Source records:
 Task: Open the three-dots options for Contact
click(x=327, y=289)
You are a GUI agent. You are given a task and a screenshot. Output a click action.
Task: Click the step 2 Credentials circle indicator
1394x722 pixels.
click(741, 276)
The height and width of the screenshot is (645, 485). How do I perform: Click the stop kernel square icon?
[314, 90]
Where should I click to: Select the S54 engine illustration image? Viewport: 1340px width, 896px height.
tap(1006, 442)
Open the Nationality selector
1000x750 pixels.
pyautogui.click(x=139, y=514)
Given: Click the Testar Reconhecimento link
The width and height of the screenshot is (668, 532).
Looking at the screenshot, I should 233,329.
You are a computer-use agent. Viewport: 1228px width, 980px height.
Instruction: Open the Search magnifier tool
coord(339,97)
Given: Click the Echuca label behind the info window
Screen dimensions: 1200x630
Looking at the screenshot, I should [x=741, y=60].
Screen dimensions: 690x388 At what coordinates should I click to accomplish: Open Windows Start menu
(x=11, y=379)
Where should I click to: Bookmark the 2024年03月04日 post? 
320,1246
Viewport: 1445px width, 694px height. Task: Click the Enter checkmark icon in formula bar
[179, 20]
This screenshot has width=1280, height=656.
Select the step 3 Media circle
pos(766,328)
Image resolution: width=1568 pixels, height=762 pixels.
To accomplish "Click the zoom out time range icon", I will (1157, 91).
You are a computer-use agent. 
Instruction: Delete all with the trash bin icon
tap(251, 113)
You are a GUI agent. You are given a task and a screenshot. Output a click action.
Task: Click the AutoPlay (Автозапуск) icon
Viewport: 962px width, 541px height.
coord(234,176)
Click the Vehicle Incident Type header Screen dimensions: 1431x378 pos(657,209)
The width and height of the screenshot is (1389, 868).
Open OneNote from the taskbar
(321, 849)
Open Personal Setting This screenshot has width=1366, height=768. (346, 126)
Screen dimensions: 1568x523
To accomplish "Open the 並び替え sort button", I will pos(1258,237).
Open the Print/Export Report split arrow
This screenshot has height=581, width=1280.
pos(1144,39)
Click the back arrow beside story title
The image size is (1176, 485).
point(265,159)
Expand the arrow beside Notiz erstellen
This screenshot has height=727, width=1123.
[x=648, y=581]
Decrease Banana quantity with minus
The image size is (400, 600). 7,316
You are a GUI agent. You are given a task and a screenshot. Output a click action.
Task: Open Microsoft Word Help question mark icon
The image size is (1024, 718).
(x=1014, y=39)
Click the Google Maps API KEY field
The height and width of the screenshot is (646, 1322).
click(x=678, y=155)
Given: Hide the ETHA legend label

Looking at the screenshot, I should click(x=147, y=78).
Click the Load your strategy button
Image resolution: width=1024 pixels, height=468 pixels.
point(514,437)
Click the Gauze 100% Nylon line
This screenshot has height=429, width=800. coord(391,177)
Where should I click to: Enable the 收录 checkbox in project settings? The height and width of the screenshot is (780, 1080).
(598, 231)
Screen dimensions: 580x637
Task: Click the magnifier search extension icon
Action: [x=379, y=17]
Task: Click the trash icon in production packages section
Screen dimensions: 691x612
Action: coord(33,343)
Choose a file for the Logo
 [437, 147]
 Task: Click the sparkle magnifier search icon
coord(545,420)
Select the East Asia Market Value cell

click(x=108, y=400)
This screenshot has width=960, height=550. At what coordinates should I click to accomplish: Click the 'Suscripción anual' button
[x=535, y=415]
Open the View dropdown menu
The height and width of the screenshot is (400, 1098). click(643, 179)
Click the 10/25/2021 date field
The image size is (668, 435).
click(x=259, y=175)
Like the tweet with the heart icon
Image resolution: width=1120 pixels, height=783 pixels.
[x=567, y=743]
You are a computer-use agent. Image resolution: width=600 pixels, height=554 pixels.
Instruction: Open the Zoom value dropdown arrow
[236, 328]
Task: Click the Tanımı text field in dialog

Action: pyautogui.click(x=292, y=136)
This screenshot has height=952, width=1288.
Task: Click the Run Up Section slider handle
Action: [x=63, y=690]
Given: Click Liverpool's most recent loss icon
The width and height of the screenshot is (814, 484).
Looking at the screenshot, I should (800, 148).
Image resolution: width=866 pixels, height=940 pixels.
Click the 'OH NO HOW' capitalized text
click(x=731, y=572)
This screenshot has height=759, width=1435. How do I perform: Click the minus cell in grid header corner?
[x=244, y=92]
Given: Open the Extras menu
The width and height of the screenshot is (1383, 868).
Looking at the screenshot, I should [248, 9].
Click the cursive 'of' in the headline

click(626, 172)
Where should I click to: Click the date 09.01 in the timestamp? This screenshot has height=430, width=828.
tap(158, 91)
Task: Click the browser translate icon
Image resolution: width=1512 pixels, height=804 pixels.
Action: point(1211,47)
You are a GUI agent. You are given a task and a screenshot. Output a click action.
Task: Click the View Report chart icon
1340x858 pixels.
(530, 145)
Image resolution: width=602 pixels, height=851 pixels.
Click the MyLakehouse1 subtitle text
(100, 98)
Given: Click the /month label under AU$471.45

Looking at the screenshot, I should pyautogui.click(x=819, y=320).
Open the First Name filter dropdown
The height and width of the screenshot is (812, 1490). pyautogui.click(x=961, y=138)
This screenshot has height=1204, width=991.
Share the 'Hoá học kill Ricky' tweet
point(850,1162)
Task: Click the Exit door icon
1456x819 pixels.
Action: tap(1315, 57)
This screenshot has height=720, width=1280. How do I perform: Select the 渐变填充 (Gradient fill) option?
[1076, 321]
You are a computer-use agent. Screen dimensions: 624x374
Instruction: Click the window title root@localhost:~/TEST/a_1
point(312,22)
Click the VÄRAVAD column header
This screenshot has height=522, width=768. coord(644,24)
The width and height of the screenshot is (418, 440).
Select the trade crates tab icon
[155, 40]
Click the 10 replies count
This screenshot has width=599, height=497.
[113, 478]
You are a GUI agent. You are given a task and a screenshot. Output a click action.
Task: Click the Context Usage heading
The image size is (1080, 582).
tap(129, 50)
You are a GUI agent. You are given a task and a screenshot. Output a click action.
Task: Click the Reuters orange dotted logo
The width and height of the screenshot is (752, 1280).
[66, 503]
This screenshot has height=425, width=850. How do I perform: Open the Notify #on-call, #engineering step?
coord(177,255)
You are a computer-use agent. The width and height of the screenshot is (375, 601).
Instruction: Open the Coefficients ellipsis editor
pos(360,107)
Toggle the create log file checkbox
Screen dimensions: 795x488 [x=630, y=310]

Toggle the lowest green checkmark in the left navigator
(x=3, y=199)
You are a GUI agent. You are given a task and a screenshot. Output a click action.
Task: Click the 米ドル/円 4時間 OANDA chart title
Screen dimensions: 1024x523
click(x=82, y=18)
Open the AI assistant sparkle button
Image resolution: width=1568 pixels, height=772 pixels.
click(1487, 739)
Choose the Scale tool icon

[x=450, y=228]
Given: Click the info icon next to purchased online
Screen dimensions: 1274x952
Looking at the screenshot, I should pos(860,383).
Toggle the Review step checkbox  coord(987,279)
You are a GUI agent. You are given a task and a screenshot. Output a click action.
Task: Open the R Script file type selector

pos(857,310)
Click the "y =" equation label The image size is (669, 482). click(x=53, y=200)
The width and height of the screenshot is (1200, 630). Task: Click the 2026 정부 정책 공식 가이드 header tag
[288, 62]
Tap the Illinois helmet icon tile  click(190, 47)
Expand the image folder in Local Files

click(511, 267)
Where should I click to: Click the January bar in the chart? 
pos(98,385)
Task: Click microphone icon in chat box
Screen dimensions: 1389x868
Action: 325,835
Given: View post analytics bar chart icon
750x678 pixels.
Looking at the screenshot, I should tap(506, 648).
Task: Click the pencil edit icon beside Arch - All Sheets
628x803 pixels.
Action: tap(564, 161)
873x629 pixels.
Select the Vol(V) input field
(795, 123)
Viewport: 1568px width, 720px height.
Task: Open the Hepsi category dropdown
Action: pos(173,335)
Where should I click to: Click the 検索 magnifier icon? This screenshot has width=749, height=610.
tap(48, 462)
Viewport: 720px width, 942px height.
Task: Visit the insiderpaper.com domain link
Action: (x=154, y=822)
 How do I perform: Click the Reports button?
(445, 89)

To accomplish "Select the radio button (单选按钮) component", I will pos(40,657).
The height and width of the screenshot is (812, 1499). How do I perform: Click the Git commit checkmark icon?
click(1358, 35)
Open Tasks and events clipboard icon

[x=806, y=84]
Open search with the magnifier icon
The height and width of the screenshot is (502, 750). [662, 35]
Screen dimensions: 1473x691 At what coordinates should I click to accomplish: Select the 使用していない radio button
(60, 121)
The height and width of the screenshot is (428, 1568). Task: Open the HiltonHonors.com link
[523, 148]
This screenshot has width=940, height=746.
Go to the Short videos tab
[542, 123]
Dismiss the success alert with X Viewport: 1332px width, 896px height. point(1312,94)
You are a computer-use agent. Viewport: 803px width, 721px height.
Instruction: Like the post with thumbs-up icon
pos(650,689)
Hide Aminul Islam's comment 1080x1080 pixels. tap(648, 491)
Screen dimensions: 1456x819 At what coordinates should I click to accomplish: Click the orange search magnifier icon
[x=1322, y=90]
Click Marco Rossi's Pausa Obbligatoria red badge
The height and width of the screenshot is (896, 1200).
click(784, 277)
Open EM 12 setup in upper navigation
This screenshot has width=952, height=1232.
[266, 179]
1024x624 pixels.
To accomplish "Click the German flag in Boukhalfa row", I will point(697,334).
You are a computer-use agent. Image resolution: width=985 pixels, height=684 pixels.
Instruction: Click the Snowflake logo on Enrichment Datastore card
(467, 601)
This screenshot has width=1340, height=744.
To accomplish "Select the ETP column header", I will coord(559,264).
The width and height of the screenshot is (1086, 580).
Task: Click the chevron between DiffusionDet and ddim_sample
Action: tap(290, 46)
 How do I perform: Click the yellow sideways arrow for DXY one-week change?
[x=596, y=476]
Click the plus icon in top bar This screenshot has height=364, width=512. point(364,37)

Problem
Retype exactly the lines of the data above that fall between the line with "Select the trade crates tab icon" and the line with "Task: Click the Reuters orange dotted logo", inclusive, and add nothing.

Problem solution
Select the trade crates tab icon
[155, 40]
Click the 10 replies count
This screenshot has width=599, height=497.
[113, 478]
You are a GUI agent. You are given a task and a screenshot. Output a click action.
Task: Click the Context Usage heading
The image size is (1080, 582).
tap(129, 50)
You are a GUI agent. You are given a task and a screenshot. Output a click action.
Task: Click the Reuters orange dotted logo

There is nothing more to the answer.